Question obsédante dans toute histoire d'athlète fracassé : est-ce le sport qui, par nature, mène au désastre ? Bobridge raconte qu'il avait été traumatisé par le diagnostic en 2010 d'une polyarthrite rhumatoïde, maladie qu'il a longtemps gardée secrète mais qui lui brûlait les articulations. Son avocatsoutient qu'«être un coureur cycliste en Europe vous attire un statut de célébrité ainsi que certaines personnes qui vous soumettent à des tentations». Un ancien équipier, toujours en activité au plus haut niveau, va dans le même sens : «Oui, le sport peut tout à fait conduire à ce que vit Jack. Quand on vous demande de tout le temps vous comporter comme quelqu'un d'exemplaire, quand vous avez une pression permanente, vous pouvez perdre les pédales. Le plus important, c'est de suivre une ligne qu'on s'est tracée et savoir où l'on va. Je crois que Jack ne s'était tracé aucun chemin.»

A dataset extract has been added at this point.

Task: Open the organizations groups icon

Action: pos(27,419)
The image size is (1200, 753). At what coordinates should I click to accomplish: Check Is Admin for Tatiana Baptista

Aussitôt après sa fin de carrière, Bobridge divorce de sa compagne, la mère de sa fille qui est aujourd'hui âgée de 5 ans. Déprimé, il augmente sa consommation de drogues, racontera-t-il au procès. Il ouvre une salle de gym à Perth et prend des dizaines de kilos. En 2017, la police arrête un cycliste retraité, Alex McGregor, sur le point de vendre de la drogue à un agent infiltré. La justice estime que McGregor revendait les pilules d'ecstasy que lui fournissait Bobridge. L'ex-champion du monde affirme que c'était l'inverse. Il nie l'existence d'un trafic et parle de «consommation personnelle». Depuis la révélation de l'affaire, ruiné, il travaillait comme maçon. Les juges qui lui ont infligé quatre ans de prison - avec possibilité de libération conditionnelle au bout de deux ans et demi - définissent le parcours de Bobridge comme une «tragédie».

A-t-il explosé à cause d'un trop-plein de gloire ou souffrait-il de ne pas en avoir toujours assez ? En 2015, il avait tenté de rentrer dans l'histoire en battant le record du monde de l'heure, toutes caméras pointées sur lui, mais il avait échoué à 500 mètres près. Cette expérience d'une brutalité inouïe était, disait-il, «comme se rapprocher le plus près possible de la mort sans proprement mourir». Un ami, qui court le Tour de France, résume : «Le cycliste était tellement dur qu'on avait oublié à quel point l'homme était faible.»